Santucho comenzó a tirotearse con el conductor de la motocicleta, pero “El Mocho” lo habría atacado desde otro sector. Santucho se recuperó del ataque y regresó a la fuerza, donde actualmente sigue prestando servicios. Paz fue detenido semanas después durante un atraco en el microcentro. Por ese hecho fue condenado -no trascendió la pena- y fue dejado en libertad mientras esperaba ser enjuiciado por el ataque al efectivo.

Ayer, personal de la Unidad Regional Capital realizó una custodia especial en el velorio y posterior sepelio de Paz, donde no se registraron incidentes. “En la provincia venimos trabajando desde hace un año y medio en este tipo de situaciones.
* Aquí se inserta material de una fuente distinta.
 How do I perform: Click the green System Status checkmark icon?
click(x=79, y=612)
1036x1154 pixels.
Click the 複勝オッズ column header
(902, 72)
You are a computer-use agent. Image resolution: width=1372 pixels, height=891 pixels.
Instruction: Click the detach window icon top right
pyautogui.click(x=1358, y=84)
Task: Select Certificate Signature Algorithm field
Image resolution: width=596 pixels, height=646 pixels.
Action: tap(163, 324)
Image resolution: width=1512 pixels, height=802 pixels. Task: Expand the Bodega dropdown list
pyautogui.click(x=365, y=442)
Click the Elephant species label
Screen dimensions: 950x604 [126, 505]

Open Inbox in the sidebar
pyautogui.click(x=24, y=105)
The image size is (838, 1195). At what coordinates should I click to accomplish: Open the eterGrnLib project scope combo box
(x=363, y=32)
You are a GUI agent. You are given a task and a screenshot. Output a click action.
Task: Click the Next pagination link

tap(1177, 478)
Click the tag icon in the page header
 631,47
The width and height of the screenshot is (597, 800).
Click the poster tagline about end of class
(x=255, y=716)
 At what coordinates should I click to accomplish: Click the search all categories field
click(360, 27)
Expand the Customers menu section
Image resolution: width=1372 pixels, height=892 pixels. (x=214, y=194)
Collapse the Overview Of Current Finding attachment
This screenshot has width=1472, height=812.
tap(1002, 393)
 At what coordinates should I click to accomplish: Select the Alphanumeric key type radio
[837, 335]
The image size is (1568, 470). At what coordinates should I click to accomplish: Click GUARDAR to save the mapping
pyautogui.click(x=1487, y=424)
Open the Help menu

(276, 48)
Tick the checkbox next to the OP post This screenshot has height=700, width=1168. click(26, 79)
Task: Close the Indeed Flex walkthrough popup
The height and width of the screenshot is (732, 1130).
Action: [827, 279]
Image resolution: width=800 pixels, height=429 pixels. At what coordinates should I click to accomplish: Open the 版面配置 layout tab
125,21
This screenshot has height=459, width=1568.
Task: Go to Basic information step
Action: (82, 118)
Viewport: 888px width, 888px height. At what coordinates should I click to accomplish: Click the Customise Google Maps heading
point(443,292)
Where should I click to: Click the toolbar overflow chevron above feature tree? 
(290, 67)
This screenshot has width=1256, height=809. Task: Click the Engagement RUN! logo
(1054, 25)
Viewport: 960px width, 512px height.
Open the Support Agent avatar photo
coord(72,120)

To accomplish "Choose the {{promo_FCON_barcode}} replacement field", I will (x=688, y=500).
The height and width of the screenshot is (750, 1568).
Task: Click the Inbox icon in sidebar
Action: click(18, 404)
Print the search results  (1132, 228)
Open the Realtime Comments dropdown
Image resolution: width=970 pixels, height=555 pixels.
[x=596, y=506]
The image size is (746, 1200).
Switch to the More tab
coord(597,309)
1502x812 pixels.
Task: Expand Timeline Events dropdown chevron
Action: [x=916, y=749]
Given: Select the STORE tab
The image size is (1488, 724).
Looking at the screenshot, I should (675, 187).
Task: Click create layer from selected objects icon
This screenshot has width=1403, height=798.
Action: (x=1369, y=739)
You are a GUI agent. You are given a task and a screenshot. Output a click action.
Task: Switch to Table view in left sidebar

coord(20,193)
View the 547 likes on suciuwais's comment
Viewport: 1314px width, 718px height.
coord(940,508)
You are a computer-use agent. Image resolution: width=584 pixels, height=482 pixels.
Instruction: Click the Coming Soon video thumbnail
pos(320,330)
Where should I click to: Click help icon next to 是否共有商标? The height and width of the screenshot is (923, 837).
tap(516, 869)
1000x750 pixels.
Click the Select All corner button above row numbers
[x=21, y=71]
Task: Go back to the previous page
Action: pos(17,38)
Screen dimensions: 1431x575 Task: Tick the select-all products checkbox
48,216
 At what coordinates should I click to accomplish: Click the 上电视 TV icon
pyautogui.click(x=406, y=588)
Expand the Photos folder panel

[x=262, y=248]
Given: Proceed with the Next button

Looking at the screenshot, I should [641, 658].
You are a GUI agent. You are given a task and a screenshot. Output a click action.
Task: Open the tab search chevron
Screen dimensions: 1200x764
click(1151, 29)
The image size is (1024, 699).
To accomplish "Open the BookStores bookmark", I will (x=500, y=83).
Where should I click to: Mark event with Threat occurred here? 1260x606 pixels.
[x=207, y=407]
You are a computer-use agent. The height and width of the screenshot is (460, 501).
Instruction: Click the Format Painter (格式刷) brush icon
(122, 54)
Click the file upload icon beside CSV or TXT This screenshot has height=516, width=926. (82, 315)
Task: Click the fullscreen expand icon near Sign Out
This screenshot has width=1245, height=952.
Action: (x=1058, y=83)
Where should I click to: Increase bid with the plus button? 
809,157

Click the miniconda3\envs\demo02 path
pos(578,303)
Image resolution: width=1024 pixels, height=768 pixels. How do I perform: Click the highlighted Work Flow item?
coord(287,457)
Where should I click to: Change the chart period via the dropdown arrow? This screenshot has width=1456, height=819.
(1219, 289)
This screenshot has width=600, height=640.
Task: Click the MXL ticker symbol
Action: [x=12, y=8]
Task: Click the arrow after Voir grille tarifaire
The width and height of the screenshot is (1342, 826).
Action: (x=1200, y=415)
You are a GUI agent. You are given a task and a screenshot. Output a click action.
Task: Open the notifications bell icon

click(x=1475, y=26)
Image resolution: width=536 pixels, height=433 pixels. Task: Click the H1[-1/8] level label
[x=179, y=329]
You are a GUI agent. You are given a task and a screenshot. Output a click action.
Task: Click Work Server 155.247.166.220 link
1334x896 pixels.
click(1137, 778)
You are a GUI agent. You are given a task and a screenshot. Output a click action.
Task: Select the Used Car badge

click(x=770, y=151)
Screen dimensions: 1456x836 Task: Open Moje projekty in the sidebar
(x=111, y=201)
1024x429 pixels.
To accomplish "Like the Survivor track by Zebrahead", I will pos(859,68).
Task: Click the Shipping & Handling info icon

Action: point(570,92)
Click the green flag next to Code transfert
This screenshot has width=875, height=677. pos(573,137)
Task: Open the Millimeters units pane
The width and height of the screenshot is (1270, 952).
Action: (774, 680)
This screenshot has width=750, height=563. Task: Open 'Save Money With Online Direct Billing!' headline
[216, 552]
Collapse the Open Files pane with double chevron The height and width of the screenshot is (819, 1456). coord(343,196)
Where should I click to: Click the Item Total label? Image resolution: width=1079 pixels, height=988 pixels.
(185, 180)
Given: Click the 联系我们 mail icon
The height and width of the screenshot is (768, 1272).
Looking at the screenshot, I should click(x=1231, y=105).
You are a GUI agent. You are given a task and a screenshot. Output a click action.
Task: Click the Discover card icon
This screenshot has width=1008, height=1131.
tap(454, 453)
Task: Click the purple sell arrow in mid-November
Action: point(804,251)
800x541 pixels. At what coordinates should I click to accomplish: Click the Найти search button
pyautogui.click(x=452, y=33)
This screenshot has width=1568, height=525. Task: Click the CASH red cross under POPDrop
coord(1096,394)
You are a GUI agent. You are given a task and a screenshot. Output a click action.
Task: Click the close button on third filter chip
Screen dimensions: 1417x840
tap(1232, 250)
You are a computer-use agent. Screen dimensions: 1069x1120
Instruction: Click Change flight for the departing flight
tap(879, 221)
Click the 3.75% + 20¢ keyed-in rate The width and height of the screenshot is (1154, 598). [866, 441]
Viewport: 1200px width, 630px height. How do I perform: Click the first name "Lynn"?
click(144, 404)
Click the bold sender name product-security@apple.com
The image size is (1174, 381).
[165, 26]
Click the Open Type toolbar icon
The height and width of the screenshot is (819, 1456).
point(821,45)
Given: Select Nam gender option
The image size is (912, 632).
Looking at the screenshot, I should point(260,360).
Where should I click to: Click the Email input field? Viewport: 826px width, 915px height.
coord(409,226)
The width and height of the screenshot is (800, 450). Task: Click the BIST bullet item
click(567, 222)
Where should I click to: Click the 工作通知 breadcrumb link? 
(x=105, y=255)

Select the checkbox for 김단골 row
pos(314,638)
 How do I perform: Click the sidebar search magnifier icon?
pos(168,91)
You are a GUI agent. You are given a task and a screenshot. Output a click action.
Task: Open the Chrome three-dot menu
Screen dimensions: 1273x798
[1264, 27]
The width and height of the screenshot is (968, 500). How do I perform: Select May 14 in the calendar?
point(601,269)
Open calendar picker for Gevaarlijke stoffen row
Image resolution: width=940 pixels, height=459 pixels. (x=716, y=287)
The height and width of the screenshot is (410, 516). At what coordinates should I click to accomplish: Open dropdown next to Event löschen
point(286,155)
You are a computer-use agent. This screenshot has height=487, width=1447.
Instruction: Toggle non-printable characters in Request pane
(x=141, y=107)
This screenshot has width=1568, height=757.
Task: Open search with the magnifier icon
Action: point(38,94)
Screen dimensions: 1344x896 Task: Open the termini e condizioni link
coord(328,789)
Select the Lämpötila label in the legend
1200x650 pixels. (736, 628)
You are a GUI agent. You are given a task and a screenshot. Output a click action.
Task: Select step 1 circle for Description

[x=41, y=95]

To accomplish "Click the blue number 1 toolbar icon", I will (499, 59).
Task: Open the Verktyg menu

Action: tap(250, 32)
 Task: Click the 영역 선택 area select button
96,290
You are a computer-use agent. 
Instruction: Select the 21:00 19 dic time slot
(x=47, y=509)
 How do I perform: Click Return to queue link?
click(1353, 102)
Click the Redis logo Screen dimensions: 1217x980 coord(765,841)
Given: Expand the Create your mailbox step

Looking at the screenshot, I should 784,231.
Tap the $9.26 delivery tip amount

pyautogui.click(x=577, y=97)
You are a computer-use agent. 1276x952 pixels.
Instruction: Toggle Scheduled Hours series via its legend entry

La fuerza cuenta con un protocolo de actuación”, explicó el secretario de Seguridad Luis Ibáñez.

El otro motociclista, Alfaro, que sigue detenido, según confiaron fuentes policiales, tenía en su contra cinco pedidos de detención por haber cometido diferentes robos.

Con custodia

Mientras tanto, el jefe de Policía Manuel Bernachi dispuso una custodia especial en la casa de Montenegro, al circular la versión de que los amigos del fallecido intentarían vengarse por la muerte que había sufrido su amigo. Además, los compañeros del sargento, decidieron turnarse para acompañarlos a él y a su famiulia. “No sólo es por protección, sino también porque es una situación complicada por la que nadie quiere pasar”, señaló un policía.

“El sargento es un hombre de muchísima experiencia y con una foja de servicios intachable. Actuó como corresponde”, aseguró Martín Aguilar, director General de Bomberos. “Es cierto que al haber tenido un destacado paso por el Grupo Cero, el escuadrón táctico de la Policía, tiene un cabal conocimiento del uso de armas y estrategias de combate. Este hombre en particular fue adiestrado especialmente para hacer rescates en altura”, explicó.

Aguilar aclaró que los bomberos de la Policía no sólo están afectados a la tarea de sofocar incendios. “Deben portar armars y tienen estado policial, es decir, están obligados a intervenir cuando observan algún delito. Normalmente participamos en operativos especiales y somos convocados a colaborar en algún allanamiento”, concluyó.